Intensive outpatient programs focus on relapse prevention and can often be scheduled around work or school. Make it clear that drinking will not be allowed in your home and that you may not be able to attend events where alcohol is being served. After three months, I will cut back my weekend drinking even more to a maximum of two drinks per day and three drinks per weekend. I will stop drinking on weekdays, starting as of __________.

What should you not say to a sober person?

  • “Why aren't you drinking?”
  • “How do you know you're an alcoholic/addict?”
  • “Come on, just one drink, we're celebrating”
  • “So everyone's drinking but Brenda”
  • “When will you be able to drink again?” or “When will you be recovered?”

Some changes need to be made to fit a new way of living. In some cases, this can mean changing your social group and spending time with different people. If you have decided to cut back on alcohol for your health, or you’re more established in your sobriety, social environments that involve drinking may be easier to navigate. Still, being prepared and having a plan can help you enjoy going out after you’ve quit drinking. It’s also important to find activities that you can do separately. Just because you’re not drinking doesn’t mean you have to spend every waking moment together. It’s healthy to have some time apart to pursue your own interests and socialize with your own friends.

Tips for Staying Sober Around Drinkers

At the end of the day, you are the only person who knows yourself best. You know what you want to do and what you want to avoid. Trust your instincts—if you start to feel uncomfortable, leave. Prepare ahead of time in order to ensure you still have a good time and remain safe. Here are some tips for staying sober on these heavy drink days. In general, no matter how someone else feels, you have the right to prioritize your recovery.

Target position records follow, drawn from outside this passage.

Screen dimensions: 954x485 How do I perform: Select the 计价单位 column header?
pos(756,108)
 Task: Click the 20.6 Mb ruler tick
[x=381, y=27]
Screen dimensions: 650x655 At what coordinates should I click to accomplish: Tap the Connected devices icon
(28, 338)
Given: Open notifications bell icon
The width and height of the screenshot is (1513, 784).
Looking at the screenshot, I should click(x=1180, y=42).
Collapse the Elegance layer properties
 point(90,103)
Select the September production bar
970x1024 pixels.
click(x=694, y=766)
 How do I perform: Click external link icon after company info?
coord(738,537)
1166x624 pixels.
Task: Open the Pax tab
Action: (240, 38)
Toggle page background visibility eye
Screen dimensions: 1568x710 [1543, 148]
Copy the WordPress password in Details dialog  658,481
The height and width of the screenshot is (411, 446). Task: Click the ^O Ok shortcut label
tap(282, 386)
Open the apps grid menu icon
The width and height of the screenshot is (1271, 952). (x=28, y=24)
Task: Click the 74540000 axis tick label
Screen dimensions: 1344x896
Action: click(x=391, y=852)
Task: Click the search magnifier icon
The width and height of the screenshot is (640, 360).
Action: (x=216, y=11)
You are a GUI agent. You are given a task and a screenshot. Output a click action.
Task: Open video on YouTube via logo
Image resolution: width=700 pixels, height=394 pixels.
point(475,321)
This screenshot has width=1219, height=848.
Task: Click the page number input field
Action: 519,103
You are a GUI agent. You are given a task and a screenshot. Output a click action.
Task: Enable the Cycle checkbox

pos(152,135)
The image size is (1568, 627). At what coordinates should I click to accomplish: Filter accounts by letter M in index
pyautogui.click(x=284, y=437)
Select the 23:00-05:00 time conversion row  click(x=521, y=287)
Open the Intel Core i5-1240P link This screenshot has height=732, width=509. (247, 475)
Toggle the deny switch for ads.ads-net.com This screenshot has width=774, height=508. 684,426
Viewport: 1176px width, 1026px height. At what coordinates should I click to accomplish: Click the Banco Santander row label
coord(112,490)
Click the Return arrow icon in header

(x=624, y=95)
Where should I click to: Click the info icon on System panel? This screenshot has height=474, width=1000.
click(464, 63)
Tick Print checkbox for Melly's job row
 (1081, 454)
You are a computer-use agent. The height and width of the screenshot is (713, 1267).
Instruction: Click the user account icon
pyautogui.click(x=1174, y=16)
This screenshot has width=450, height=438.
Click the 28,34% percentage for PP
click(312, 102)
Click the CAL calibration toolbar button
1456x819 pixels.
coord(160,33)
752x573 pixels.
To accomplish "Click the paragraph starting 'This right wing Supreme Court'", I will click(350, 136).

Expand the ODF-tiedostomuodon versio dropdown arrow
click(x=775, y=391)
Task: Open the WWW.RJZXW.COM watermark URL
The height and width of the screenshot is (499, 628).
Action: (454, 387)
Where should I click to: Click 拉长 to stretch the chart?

How Dry January’s continued presence reflects society’s evolving — and divisive — relationship with alcohol – CNN

How Dry January’s continued presence reflects society’s evolving — and divisive — relationship with alcohol.

Posted: Wed, 19 Jan 2022 08:00:00 GMT [source]

One or two might call you up to grab coffee and chat and it will be like nothing’s changed at all. Or maybe everything has changed and that’s what they want to talk to you about. If it looks like your friends might be venturing into the land of the drunk and ridiculous, that’s your cue to head home. You like hanging out with your friends at happy hour, eating discount wings, and talking shit about anything and everything.

How to help someone stop drinking

Write your drinking goal down and keep it where you will frequently see it, such as on your phone or taped to your refrigerator. Being not-drunk when others are is the rare situation in which the standard resist-a-relapse question “Would drinking make things better? But I started drinking to deal with feeling socially awkward.

Why is it important to have a sober friend with you when you go out?

When you spend time with someone who simply chooses to avoid drugs and alcohol, it suddenly makes sobriety seem like a normal way to live. After years of dealing with addiction, this can be a relief since it gives you a break from all of the recovery talk.

The first step is often to consult your primary care doctor or GP. Your doctor can evaluate your drinking patterns, diagnose any co-occurring disorders, assess your overall health, and offer treatment referrals. They may even be able to prescribe medication to help you quit. Make a note about how you feel physically and mentally on these days—recognizing the benefits may help you to cut down for good. Let friends, family members, and co-workers know that you’re trying to stop or cut back on drinking.